--- START ---

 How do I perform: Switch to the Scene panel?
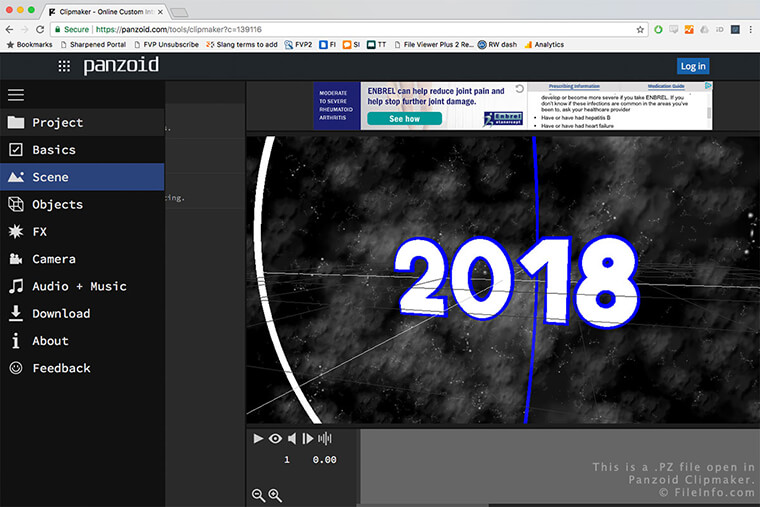tap(50, 177)
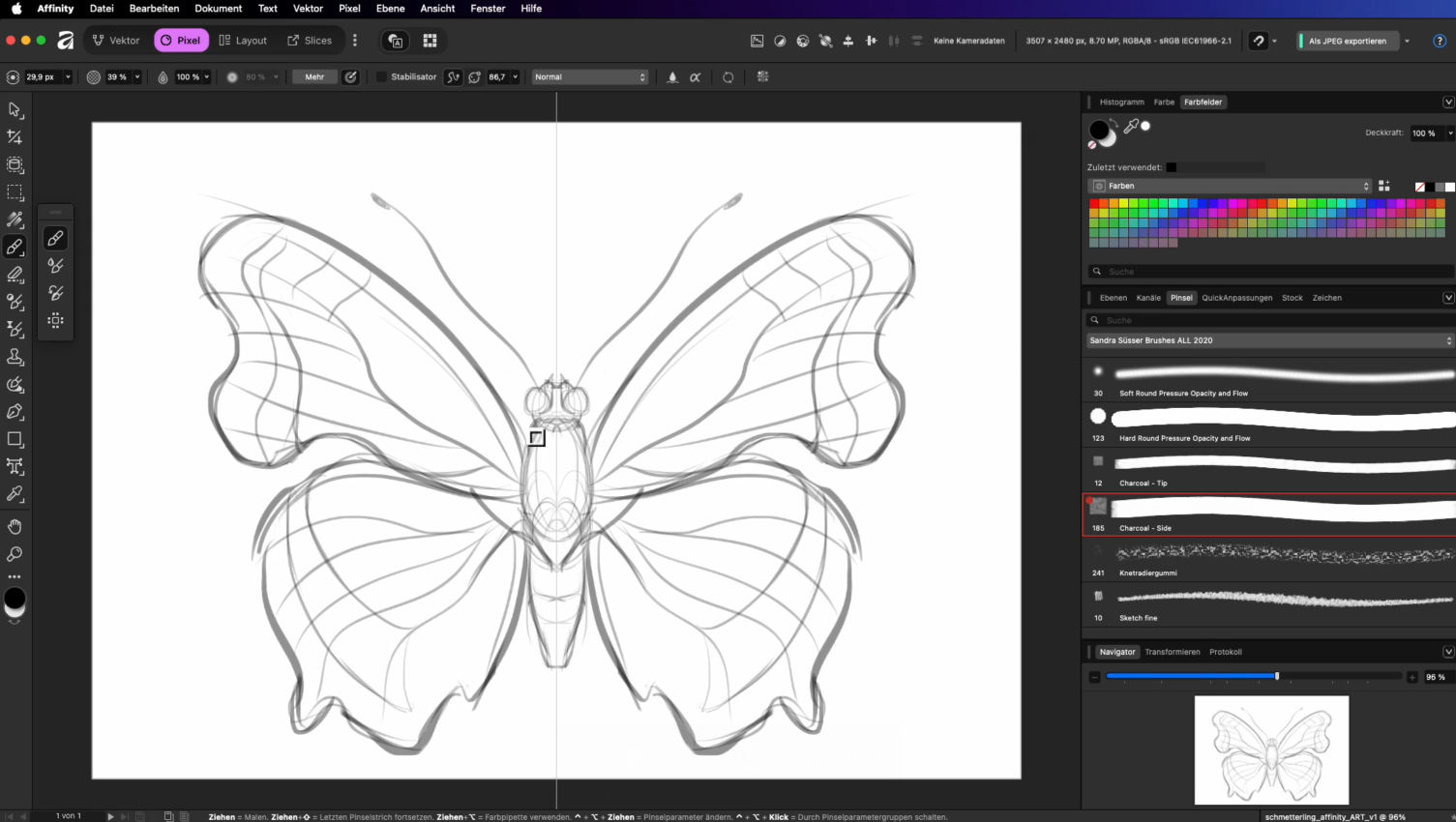The image size is (1456, 822).
Task: Open the Normal blend mode dropdown
Action: 589,77
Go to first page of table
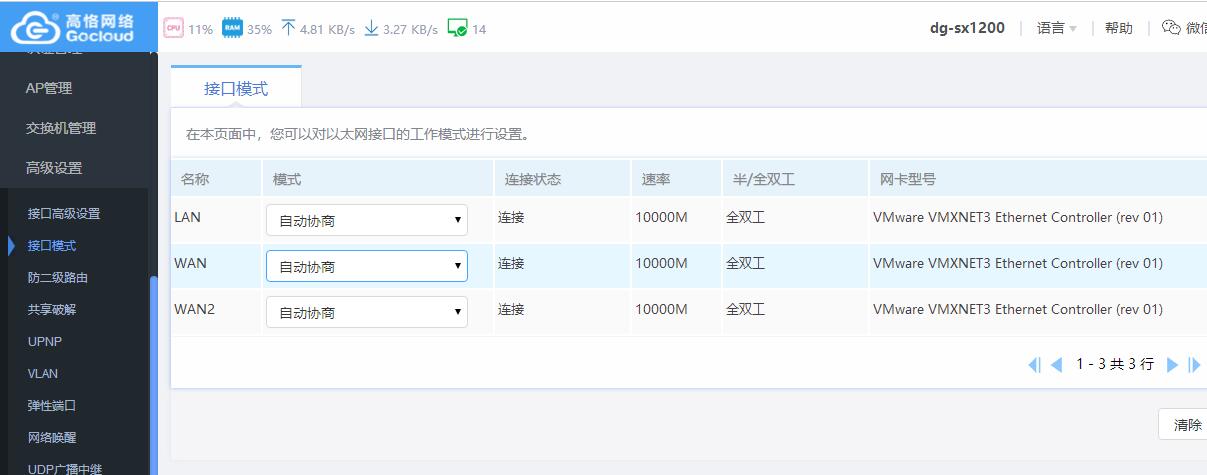1207x475 pixels. point(1034,365)
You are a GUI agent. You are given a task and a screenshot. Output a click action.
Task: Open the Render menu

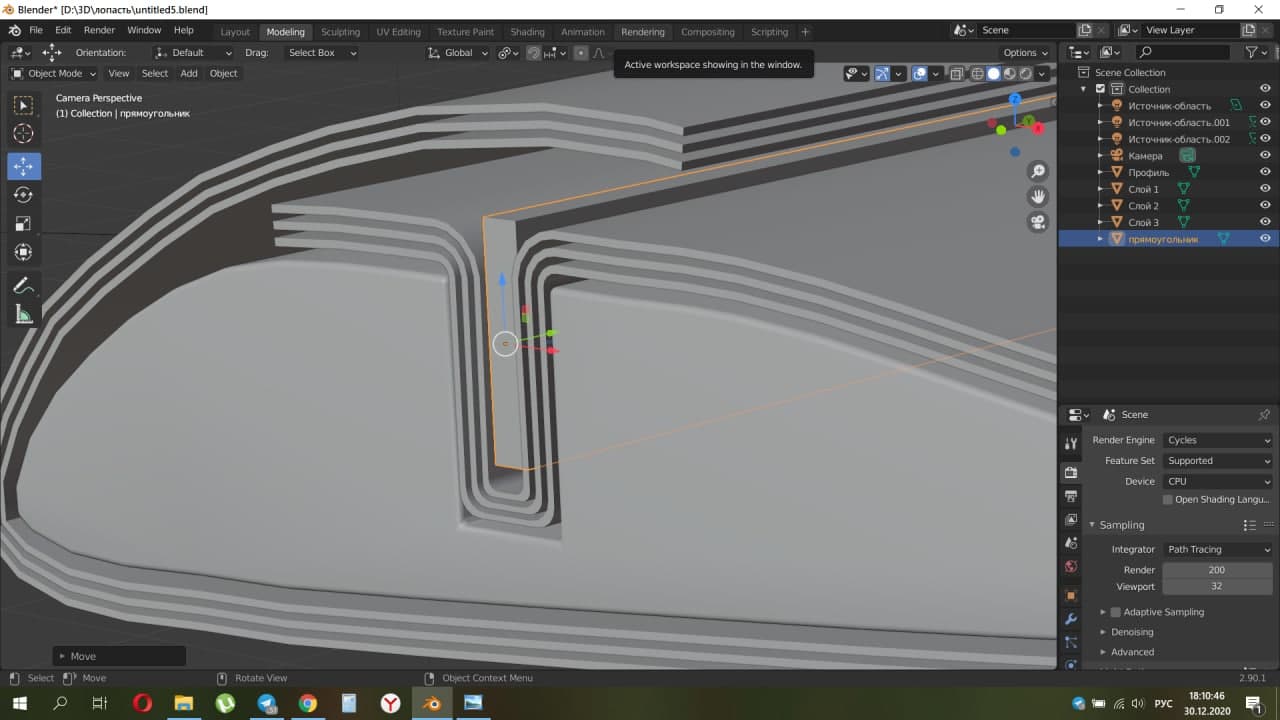point(99,30)
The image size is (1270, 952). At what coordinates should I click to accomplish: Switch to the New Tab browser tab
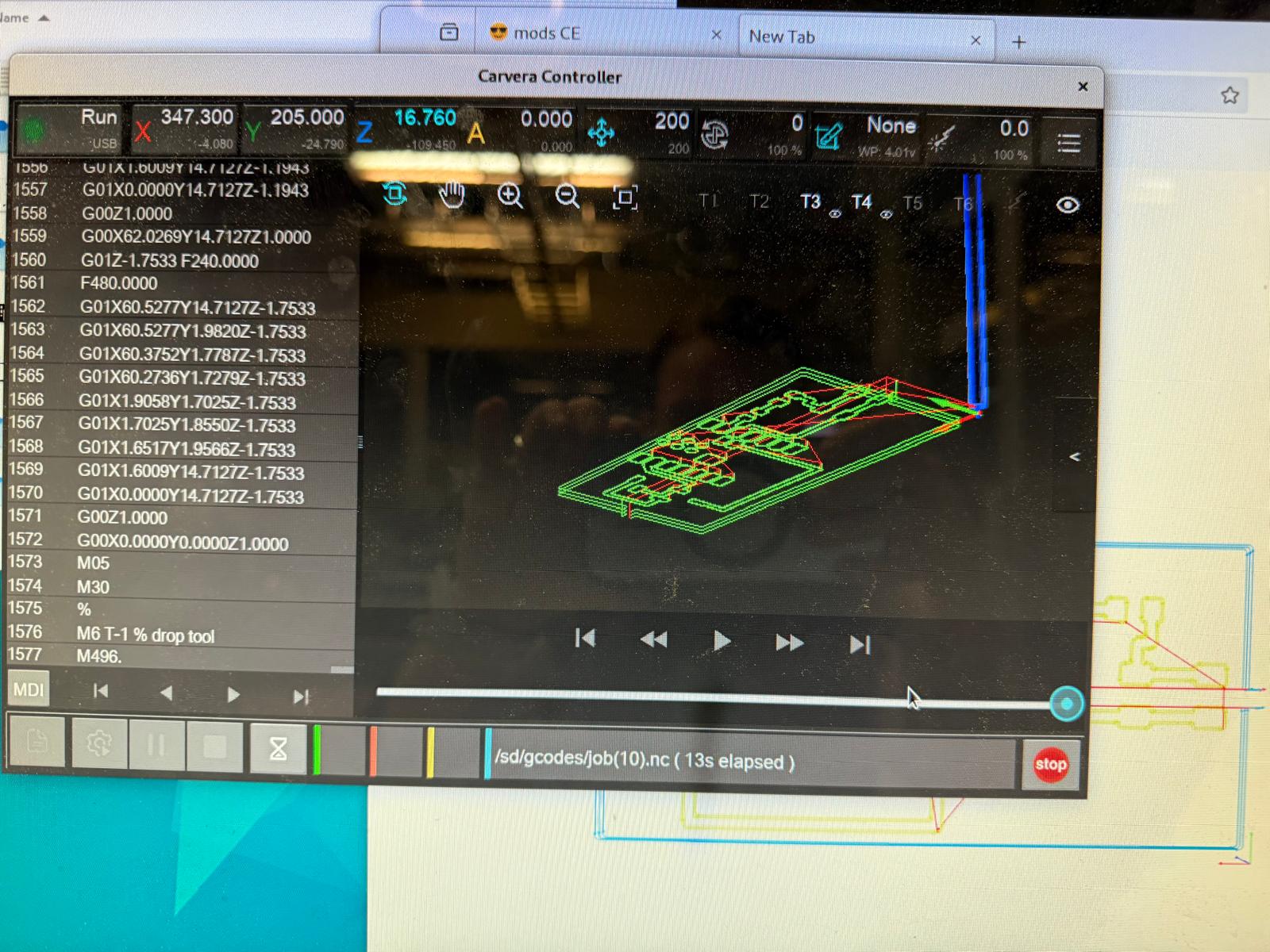click(x=782, y=37)
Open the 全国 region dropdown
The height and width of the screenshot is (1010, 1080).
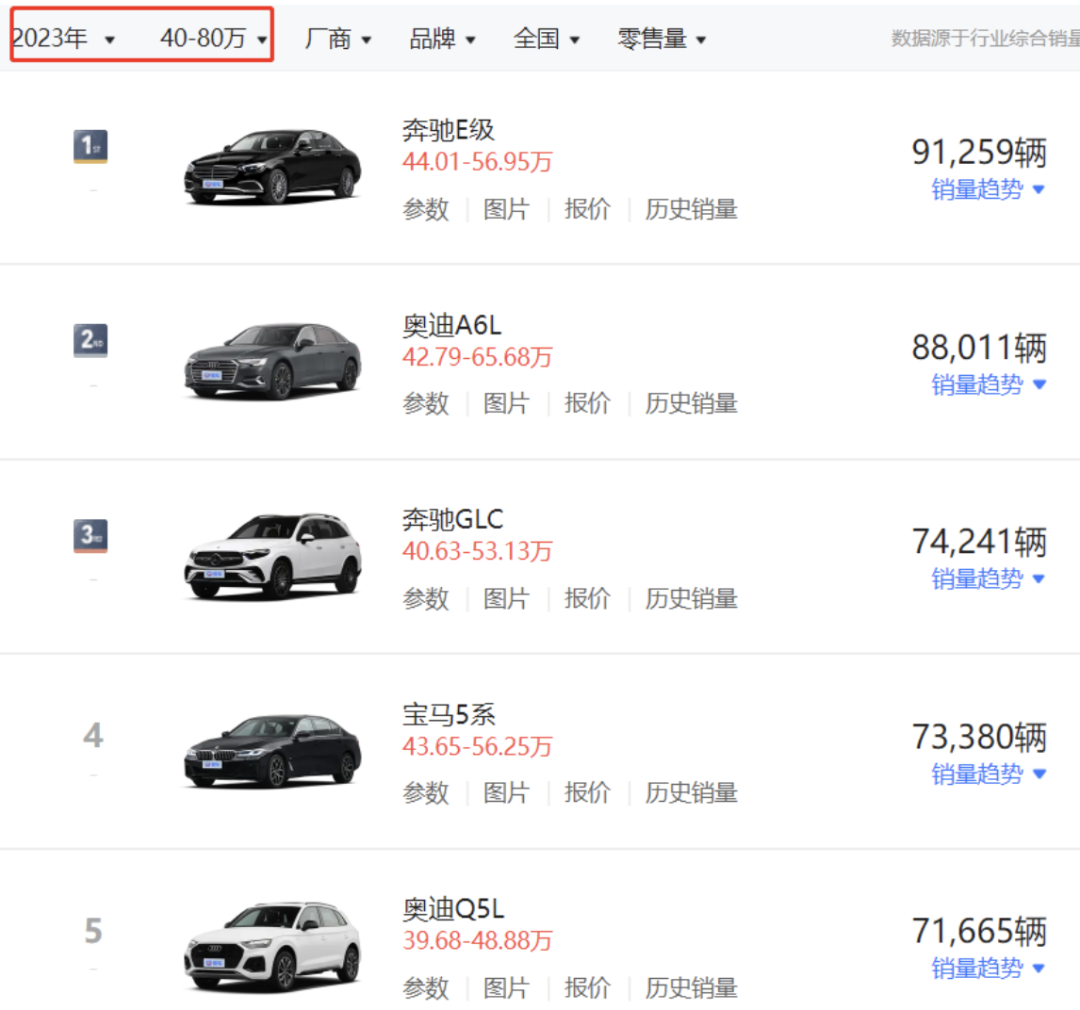pos(546,39)
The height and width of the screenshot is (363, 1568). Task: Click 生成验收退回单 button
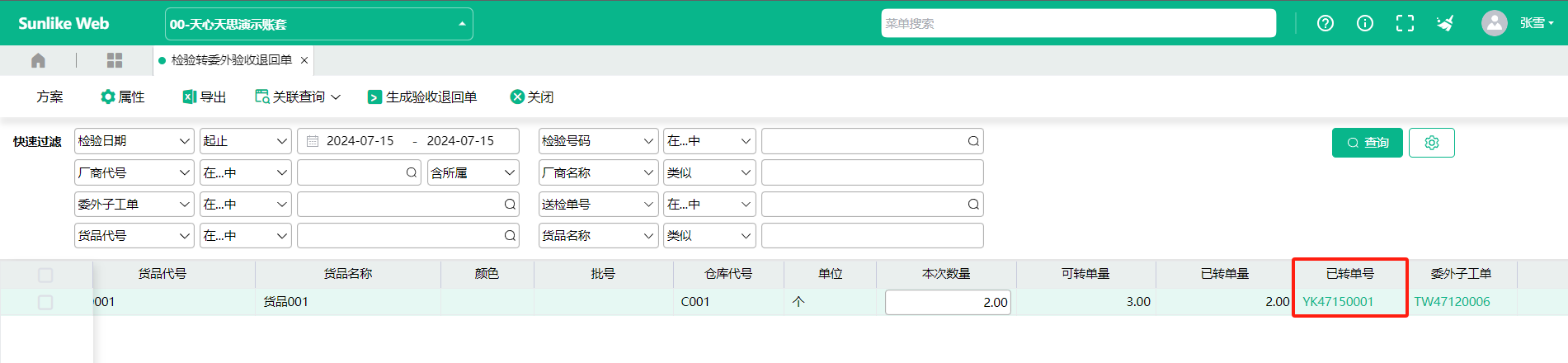[422, 97]
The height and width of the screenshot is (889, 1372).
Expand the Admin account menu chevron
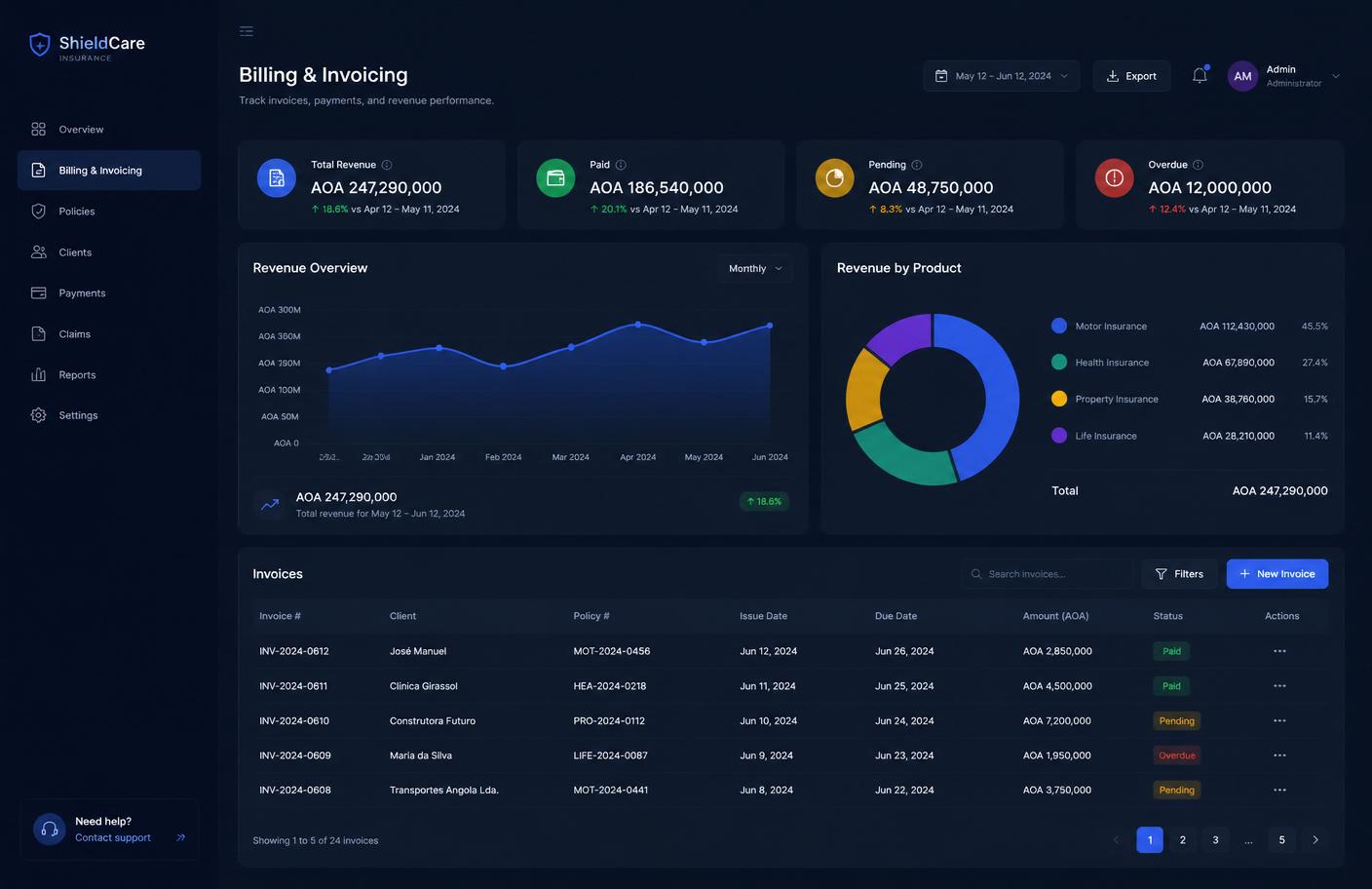1336,76
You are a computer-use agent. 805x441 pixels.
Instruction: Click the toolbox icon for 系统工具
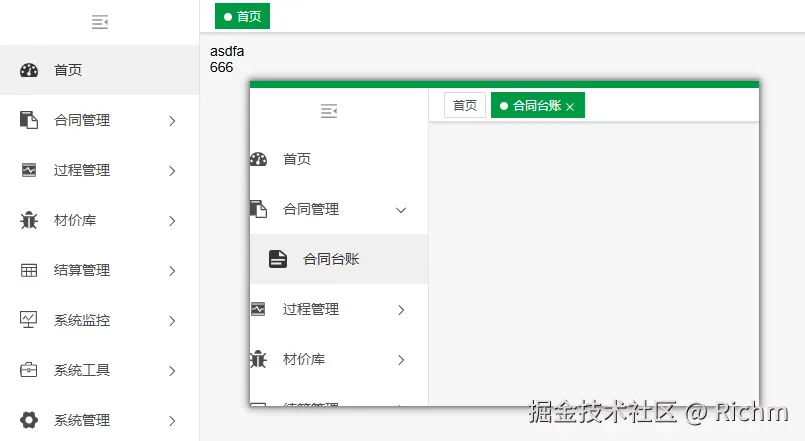(x=29, y=370)
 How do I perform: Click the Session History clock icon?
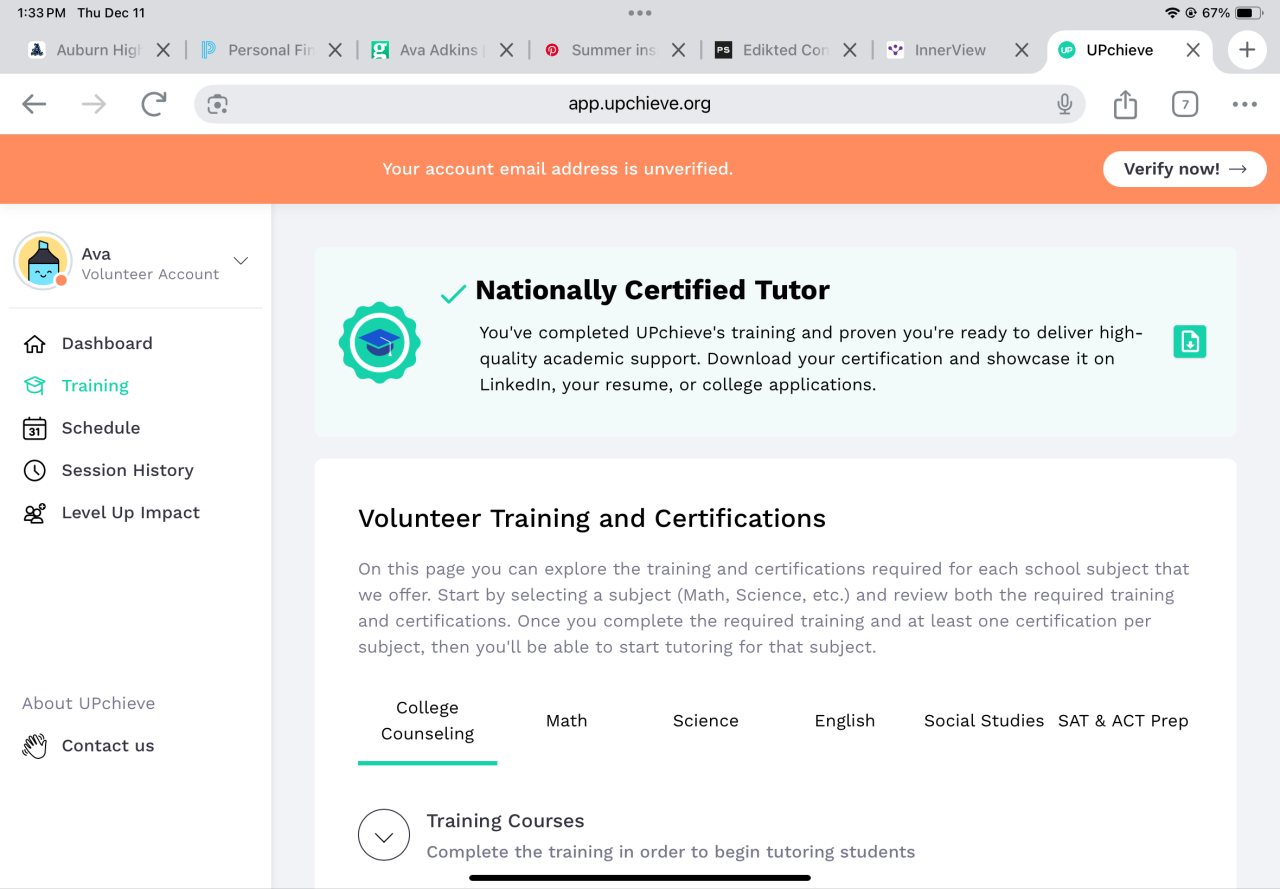coord(35,471)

--- END ---

#### Your goal
Could you output all the entries above exactly as written, leaving out the pictures?

#### Problem solution
 How do I perform: Switch to the Scene panel?
tap(50, 177)
The image size is (1456, 822).
Task: Open the Normal blend mode dropdown
Action: 589,77
Go to first page of table
1207x475 pixels. point(1034,365)
You are a GUI agent. You are given a task and a screenshot. Output a click action.
Task: Open the Render menu

point(99,30)
The image size is (1270, 952). At what coordinates should I click to accomplish: Switch to the New Tab browser tab
click(x=782, y=37)
Open the 全国 region dropdown
The height and width of the screenshot is (1010, 1080).
pos(546,39)
The height and width of the screenshot is (363, 1568). Task: Click 生成验收退回单 button
[422, 97]
The height and width of the screenshot is (889, 1372).
Expand the Admin account menu chevron
1336,76
You are a computer-use agent. 805x441 pixels.
Instruction: Click the toolbox icon for 系统工具
(x=29, y=370)
 How do I perform: Click the Session History clock icon?
coord(35,471)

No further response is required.